#### TEXT PROVIDED:
------------------------------
Father God,
Twenty-nine has hit me hard. With 30 peaking around the corner next year, I have somehow inadvertantly allowed my unmet life timeline dictate my joy. Lord, I pray for my future husband. I know he's out there and I refuse to give up hope. I know you are a faithful God. But protect me, Lord. Somehow I feel more vulnerable than ever before. Vulnerable to giving up hope that there is a perfectly imperfect man out there that I can serve with deep love.
Lord, I feel vulnerable to the temptation to just settle for something counterfit and less than your best. Protect me, Lord. Give me a strength I didn't know was within me to resist the counterfit. Satan wants nothing more than for my hope to be dashed and my certainty in you to be jaded. But Lord, I just pray that you would surround me today and in the coming weeks.
Lord, give me your wisdom when something is worth continuing to pursue and wisdom when its perfectly okay to allow the door to close.
When the dreams or thoughts of past relationships slip into my mind; allow me to acknowledge them but let them keep on moving. Don't allow me to dwell on the things I cannot change, and help me to stay focused in the present.
------------------------------
#### EXTRACTED INFORMATION:
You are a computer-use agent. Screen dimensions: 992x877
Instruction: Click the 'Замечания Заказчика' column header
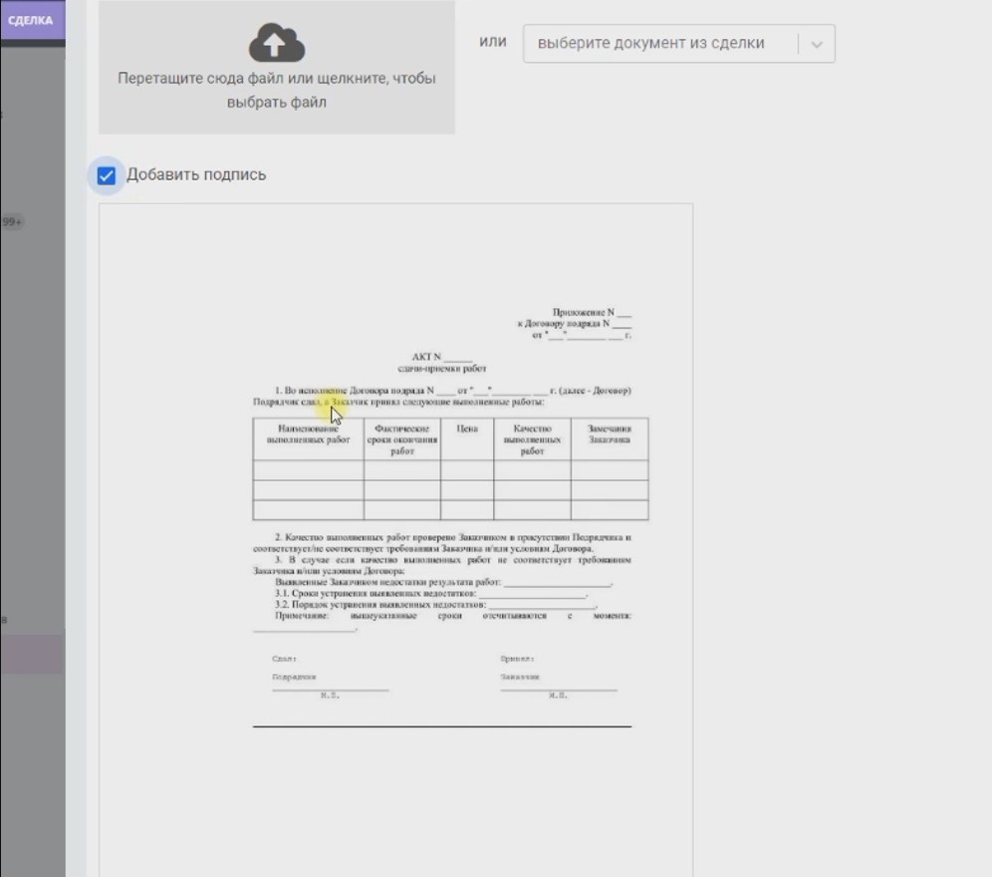610,435
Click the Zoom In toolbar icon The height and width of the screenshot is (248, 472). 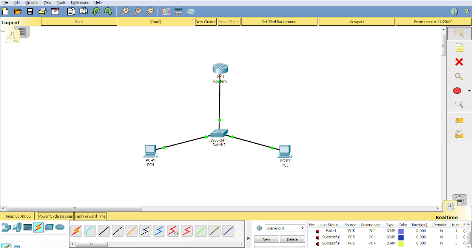(x=125, y=11)

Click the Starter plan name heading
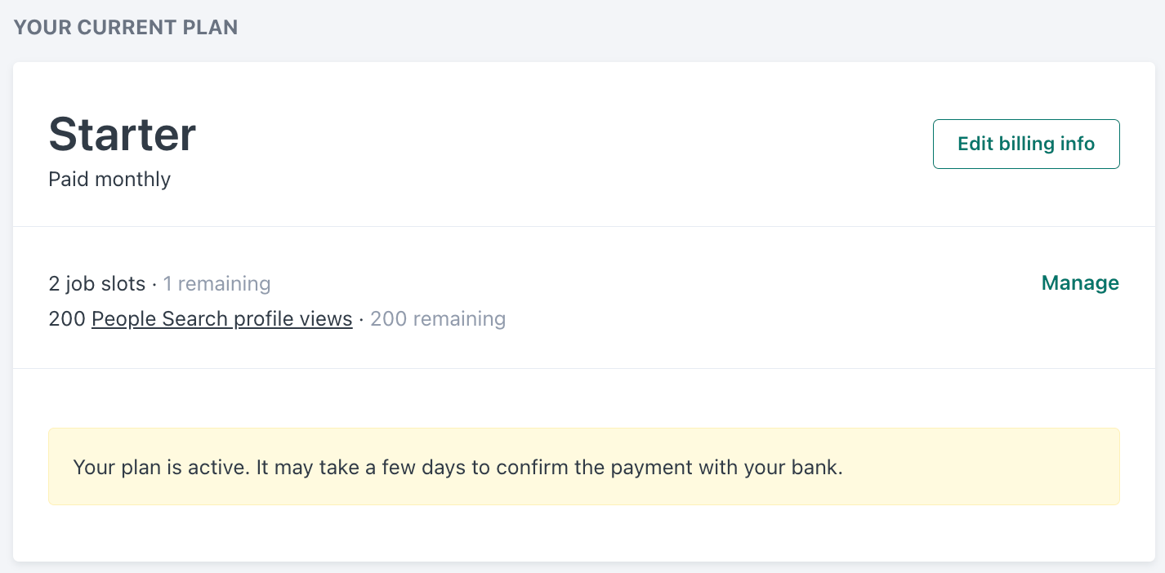pyautogui.click(x=123, y=135)
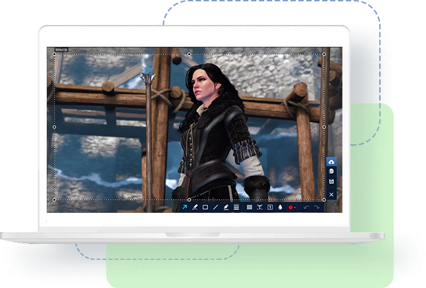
------------------------------
#### SET TASKS:
• 1. Answer these questions about the prayer:
(a) What age does the writer say has hit hard?
(b) Who does the writer say wants nothing more than for the writer's hope to be dashed?
(c) What does the writer ask God to allow when dreams or thoughts of past relationships come to mind?
• 2. Write what comes next in the prayer for a future husband, starting after its last sentence.
The records are separate material and have nothing to do with the prayer.

#### EXPECTED RESULTS:
• 1.
(a) Twenty-nine.
(b) Satan.
(c) To acknowledge them but let them keep on moving.

• 2.
Lord, you know I've been praying alongside friends who are also in a season of waiting with infertility. Father, I beg you to burst forth in this situation and bring them the joy of a child. Father, I just pray that as you make the next steps of the journey so clear, that you would just let your glory shine all over their situation. I don't understand it, Lord...but I cling to the facts I know to be true.
You are a loving God, and you have a higher view point than our finite view.
You are ferocious pursuer and you will not let any time be wasted on an opportunity to draw your children closer to you.
Lord, I have no idea what I'm doing with my future. But I know it's in your hands. I just want to know your heart for my future, Lord. I will take it one day at a time, but I just pray that you will continue to purify and chip away the chipped pieces of my heart.
Lord,
Thanks for listening to my heart when it feels just so many things. Make yourself present to me Lord. Guide me and direct me, in the ways that only you can. You are the greatest romantic out there...thanks for pursuing me always in just the ways I need pursued.
You are the best, God.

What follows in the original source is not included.